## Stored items
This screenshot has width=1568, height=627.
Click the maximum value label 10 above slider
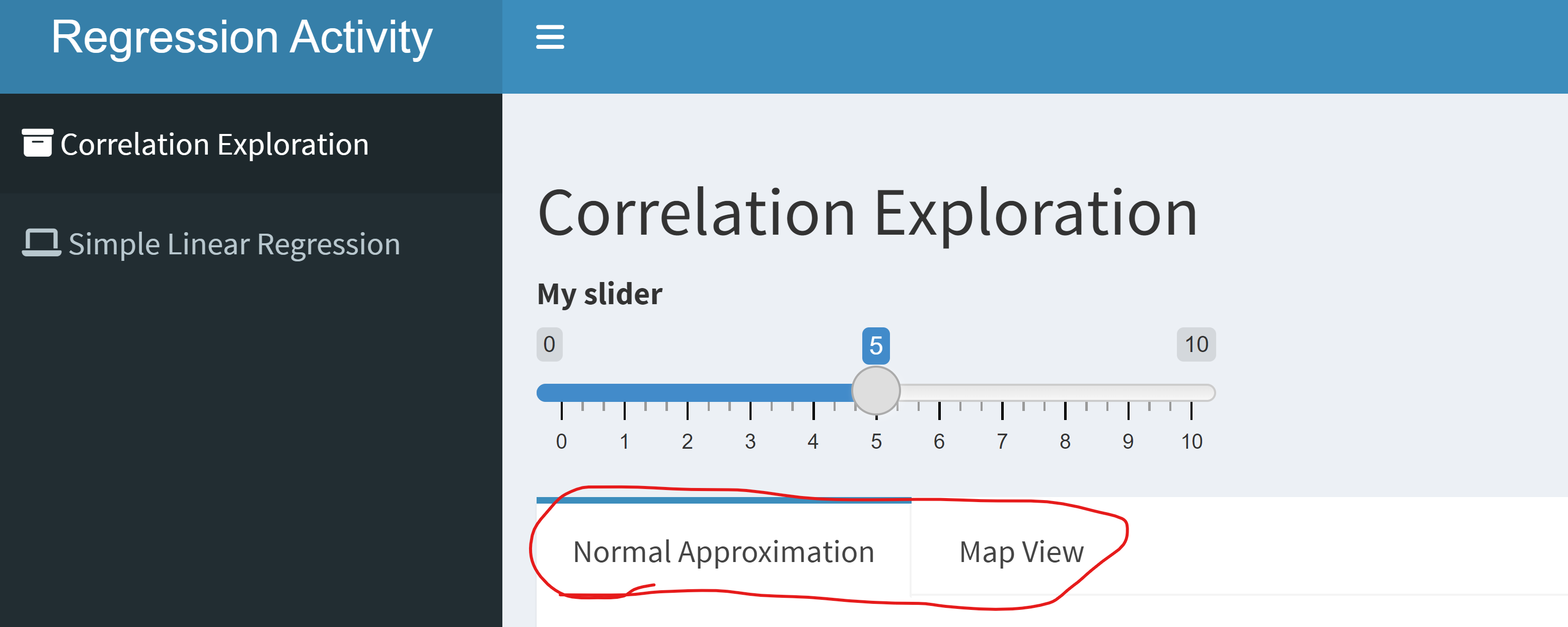1196,344
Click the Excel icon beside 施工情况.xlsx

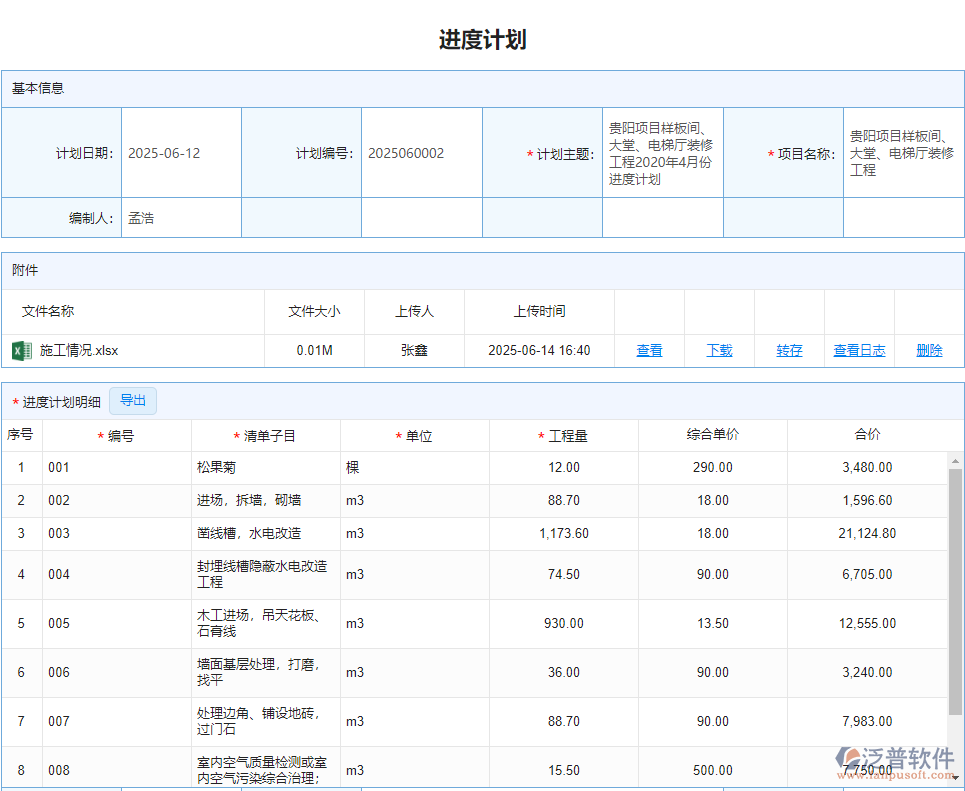[22, 350]
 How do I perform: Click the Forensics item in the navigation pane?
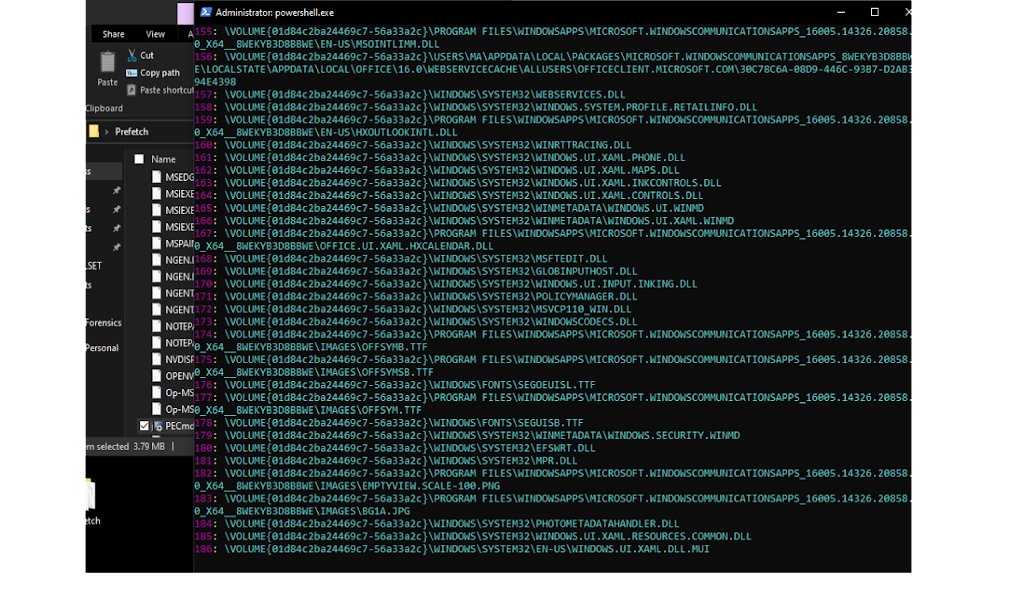(102, 323)
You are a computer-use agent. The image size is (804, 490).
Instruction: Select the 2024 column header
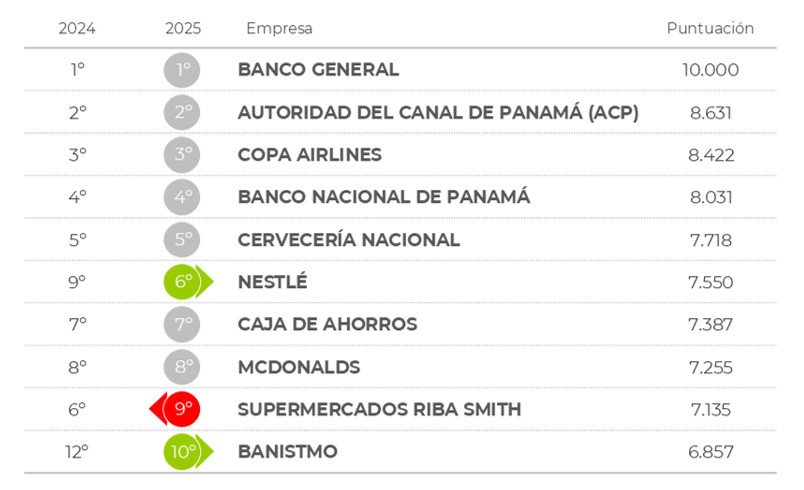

## Requirement
Apart from the pictures, every line of the data above should be given again exactly.

## Output of the task
This screenshot has width=1568, height=627.
Click the maximum value label 10 above slider
1196,344
Click the Excel icon beside 施工情况.xlsx

[22, 350]
 How do I perform: Click the Forensics item in the navigation pane?
(102, 323)
You are a computer-use agent. The image size is (804, 490).
Instruction: Select the 2024 column header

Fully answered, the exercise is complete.